▶ **SUPPLIED RECORDS**:
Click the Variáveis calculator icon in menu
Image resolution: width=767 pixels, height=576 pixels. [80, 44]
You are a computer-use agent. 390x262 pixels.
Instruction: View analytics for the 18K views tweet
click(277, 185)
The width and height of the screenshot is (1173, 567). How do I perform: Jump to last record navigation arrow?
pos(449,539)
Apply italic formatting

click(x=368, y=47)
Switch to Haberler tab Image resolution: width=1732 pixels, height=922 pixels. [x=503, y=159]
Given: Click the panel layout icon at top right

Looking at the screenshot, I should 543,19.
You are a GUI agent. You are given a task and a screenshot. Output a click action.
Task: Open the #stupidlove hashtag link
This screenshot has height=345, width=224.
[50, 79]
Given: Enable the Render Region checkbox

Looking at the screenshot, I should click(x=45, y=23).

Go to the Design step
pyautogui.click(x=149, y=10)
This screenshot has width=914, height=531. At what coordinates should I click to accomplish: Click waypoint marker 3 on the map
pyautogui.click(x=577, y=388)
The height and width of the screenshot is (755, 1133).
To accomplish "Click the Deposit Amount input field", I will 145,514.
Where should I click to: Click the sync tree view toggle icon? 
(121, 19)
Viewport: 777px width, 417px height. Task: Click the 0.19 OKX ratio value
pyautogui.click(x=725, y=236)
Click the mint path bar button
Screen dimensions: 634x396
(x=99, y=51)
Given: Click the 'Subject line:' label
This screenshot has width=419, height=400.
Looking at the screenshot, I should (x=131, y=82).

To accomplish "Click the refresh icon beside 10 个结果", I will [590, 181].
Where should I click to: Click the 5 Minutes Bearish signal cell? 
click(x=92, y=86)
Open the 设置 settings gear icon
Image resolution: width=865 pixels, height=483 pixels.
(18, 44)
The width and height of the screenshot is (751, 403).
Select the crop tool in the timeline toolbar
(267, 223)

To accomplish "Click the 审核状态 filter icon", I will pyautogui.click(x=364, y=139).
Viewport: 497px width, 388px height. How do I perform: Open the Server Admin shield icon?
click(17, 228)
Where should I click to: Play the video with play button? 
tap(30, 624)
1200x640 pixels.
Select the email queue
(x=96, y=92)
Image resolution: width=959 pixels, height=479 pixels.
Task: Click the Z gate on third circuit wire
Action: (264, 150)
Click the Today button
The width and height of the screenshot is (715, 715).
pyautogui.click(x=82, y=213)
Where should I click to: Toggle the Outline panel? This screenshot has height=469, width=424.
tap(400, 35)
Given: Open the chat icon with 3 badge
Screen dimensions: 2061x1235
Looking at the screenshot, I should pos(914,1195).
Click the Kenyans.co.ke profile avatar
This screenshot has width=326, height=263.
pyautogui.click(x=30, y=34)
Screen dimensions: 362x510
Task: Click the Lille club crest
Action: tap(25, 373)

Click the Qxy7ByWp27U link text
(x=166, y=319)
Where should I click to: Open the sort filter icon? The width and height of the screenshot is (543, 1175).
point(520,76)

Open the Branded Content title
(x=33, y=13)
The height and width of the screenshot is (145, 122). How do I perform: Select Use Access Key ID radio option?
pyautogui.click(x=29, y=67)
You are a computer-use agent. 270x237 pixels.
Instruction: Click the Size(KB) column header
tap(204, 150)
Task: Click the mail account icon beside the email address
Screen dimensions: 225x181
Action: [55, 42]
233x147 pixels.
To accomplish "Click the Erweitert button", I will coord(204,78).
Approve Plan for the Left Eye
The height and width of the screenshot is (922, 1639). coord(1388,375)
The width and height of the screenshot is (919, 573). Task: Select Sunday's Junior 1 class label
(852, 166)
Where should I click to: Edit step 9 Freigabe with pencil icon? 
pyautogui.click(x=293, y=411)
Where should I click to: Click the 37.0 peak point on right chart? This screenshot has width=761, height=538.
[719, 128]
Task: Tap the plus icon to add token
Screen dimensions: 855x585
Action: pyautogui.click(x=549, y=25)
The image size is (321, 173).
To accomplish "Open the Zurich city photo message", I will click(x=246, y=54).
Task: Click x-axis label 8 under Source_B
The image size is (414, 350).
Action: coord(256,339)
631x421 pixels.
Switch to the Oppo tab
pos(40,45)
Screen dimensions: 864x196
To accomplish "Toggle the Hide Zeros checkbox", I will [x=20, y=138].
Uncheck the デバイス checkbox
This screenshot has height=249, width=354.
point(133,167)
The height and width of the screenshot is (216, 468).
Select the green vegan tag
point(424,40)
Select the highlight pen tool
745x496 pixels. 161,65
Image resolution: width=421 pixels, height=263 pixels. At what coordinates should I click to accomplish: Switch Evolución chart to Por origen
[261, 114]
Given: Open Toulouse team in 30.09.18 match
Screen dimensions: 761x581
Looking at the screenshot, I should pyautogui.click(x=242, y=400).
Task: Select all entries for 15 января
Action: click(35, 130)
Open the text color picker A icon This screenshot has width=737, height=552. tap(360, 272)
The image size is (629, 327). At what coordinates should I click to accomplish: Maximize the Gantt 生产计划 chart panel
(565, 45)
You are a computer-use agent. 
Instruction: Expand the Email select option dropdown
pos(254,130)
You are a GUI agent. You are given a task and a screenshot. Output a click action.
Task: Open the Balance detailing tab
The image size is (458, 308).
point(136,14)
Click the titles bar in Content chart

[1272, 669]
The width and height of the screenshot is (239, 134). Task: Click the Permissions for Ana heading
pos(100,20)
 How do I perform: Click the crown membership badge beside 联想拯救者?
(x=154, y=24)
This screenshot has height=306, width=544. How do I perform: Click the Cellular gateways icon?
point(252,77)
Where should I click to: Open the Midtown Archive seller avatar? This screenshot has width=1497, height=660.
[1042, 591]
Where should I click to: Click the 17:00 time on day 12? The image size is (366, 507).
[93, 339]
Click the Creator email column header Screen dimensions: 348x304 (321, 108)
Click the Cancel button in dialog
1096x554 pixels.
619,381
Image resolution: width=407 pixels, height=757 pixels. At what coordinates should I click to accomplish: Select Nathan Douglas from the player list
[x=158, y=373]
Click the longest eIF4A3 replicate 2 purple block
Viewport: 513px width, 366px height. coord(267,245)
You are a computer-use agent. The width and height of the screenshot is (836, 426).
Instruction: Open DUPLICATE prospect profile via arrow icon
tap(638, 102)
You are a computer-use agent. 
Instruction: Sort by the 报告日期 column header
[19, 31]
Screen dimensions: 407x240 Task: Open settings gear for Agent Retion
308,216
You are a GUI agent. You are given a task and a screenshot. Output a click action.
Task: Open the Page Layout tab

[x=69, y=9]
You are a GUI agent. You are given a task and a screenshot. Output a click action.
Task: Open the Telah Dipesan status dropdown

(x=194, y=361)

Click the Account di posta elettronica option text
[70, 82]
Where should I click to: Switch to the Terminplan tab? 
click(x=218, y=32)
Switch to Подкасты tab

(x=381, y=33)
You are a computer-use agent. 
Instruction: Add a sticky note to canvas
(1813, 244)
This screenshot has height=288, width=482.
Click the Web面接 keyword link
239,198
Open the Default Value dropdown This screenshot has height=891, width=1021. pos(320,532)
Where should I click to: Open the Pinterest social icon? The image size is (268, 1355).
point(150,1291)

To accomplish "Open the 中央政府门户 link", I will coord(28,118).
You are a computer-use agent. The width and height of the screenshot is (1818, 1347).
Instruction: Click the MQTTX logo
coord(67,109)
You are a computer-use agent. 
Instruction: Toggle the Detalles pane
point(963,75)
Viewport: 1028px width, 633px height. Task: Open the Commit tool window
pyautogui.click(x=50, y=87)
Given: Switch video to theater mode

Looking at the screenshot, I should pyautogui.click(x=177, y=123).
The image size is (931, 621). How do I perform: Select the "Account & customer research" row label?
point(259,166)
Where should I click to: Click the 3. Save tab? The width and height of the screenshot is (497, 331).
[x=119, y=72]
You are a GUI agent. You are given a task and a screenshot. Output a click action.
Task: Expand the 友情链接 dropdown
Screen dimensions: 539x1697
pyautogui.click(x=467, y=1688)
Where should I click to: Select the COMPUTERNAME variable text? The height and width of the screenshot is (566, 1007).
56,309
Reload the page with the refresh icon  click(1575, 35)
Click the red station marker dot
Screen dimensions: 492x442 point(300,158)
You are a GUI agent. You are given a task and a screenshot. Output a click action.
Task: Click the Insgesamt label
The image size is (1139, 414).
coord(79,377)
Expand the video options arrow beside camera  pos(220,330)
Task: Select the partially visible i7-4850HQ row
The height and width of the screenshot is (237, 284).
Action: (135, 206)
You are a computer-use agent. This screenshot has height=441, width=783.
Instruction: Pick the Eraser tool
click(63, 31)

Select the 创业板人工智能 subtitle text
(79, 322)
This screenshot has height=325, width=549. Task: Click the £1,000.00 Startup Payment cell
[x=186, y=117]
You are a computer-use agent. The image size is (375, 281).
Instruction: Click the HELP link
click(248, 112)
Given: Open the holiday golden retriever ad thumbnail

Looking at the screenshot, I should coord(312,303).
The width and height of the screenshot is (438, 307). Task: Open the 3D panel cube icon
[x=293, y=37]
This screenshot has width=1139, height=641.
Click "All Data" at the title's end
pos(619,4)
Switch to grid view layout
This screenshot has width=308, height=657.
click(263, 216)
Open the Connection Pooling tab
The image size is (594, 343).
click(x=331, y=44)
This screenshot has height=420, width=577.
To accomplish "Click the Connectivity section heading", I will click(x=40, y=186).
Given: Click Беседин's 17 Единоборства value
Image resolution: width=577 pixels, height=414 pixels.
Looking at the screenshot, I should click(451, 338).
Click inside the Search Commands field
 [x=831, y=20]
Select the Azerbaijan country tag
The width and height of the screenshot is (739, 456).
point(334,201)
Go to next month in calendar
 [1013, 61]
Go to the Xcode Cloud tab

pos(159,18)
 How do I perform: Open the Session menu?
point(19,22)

▶ **SHORT TASK**: Set out every line from the start of the entries above through the line holding "pos(449,539)", inclusive, as a numbered list, leaving out blank lines.

▶ **CORRECT RESPONSE**:
1. Click the Variáveis calculator icon in menu
2. Image resolution: width=767 pixels, height=576 pixels. [80, 44]
3. You are a computer-use agent. 390x262 pixels.
4. Instruction: View analytics for the 18K views tweet
5. click(277, 185)
6. The width and height of the screenshot is (1173, 567). How do I perform: Jump to last record navigation arrow?
7. pos(449,539)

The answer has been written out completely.